In conclusion, the updated resource from Agriculture Victoria offers valuable tips and insights for sheep owners, ensuring the health and well-being of their flock when grazing on crop stubble. Understanding the nutritional requirements, potential health issues, and proper management techniques is crucial for maintaining a healthy and thriving flock.
1. What is the significance of grazing crop stubble for sheep owners?
Grazing crop stubble can provide valuable nutrition for sheep during the summer and autumn seasons.
2. Why is it important to consider feed quality when grazing stubble?
Feed quality can vary significantly in stubble, and it is crucial to ensure that sheep receive proper nutrition by using supplements if necessary.
3. What aspects of the diet should be considered when grazing stubble?
The energy and protein content of the diet should be taken into account to maintain the health of the flock.
4. What is the value of feed in stubble derived from?
Feed in stubble comes from residual grain and the quantity of green plant material, which may include shot grain and summer weeds.
5. What are some potential health issues that sheep may face when grazing stubble?
Potential health issues include grain poisoning, nitrate poisoning, lupinosis, thiamine deficiency, water belly, and worms.
6. What is the recommended approach for introducing sheep to a stubble paddock?
It is important to ensure that sheep have full stomachs before introducing them to a stubble paddock. Alternatively, gradual introduction can be done by limiting grazing time or implementing a cell grazing system.
7. What should be done if toxic weeds emerge following summer rain?

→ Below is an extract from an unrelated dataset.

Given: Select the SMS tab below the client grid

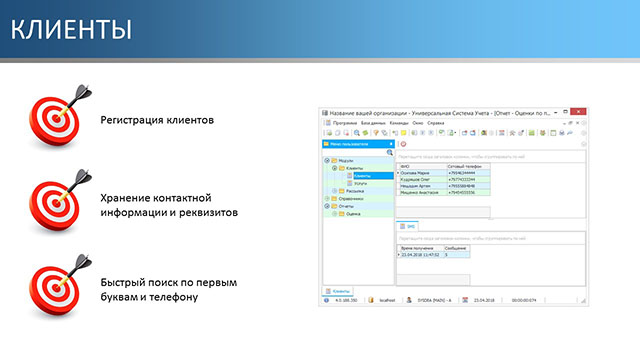Looking at the screenshot, I should (x=407, y=226).
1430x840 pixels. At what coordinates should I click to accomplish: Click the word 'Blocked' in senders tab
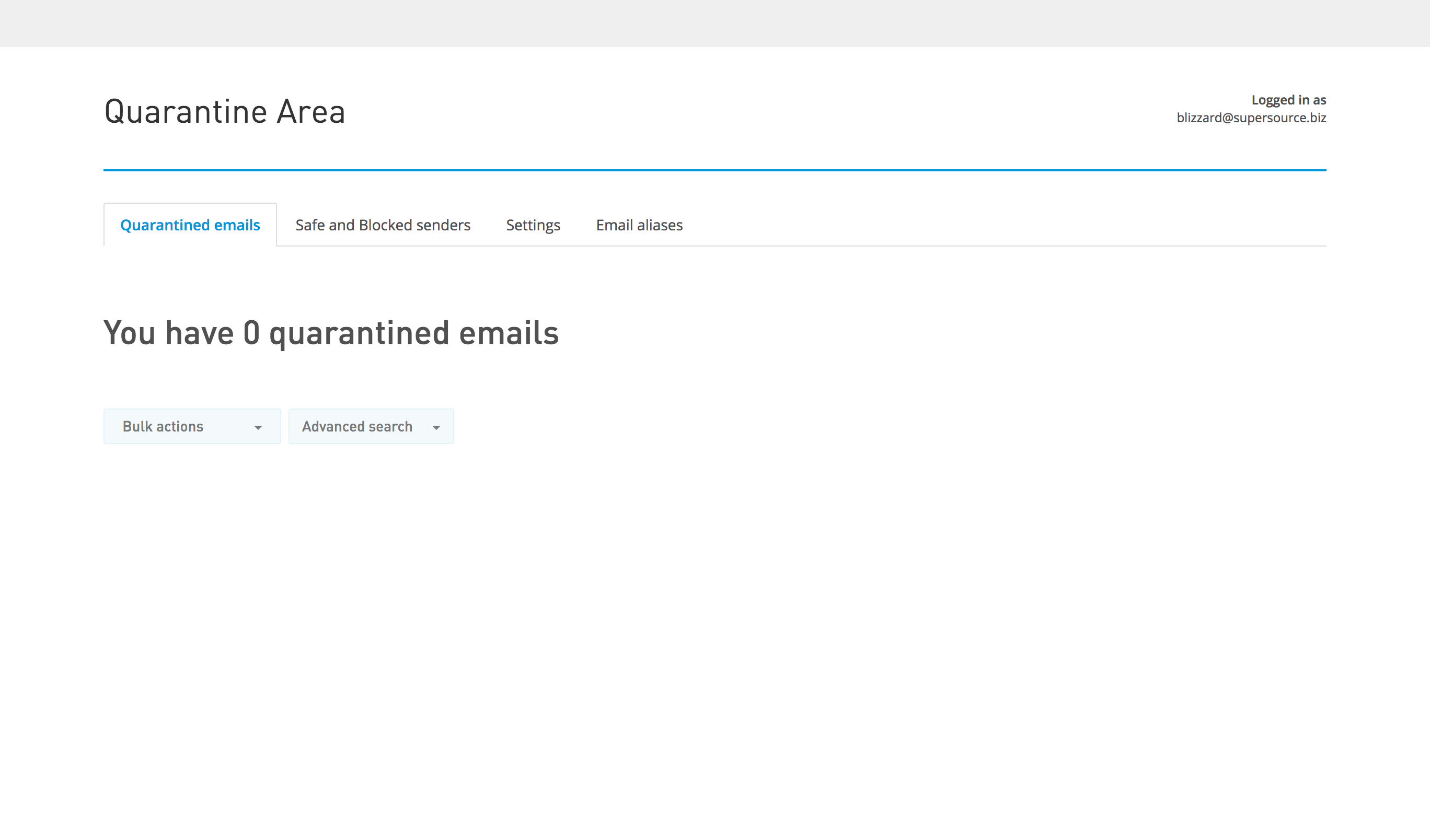[x=385, y=225]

Stock should be removed from the area after six weeks or when grain and green feed fall below 40 kg per hectare to mitigate the risk to sheep grazing on stubble.
Key Terms and Jargon:
– Grazing stubble: The practice of allowing sheep to feed on the residual material left in a field after a crop has been harvested.
– Feed quality: The nutritional value of the feed available for animals to consume.
– Residual grain: The amount of grain left in the field after harvesting.
– Shot grain: Grains that have been damaged or spoiled.
– Lupinosis: A disease in sheep caused by consuming moldy or spoiled lupins.
– Thiamine deficiency: A lack of thiamine (vitamin B1) in the diet, which can lead to health issues in sheep.
– Water belly: A condition in sheep caused by consuming excessive amounts of water, leading to bloating and other health problems.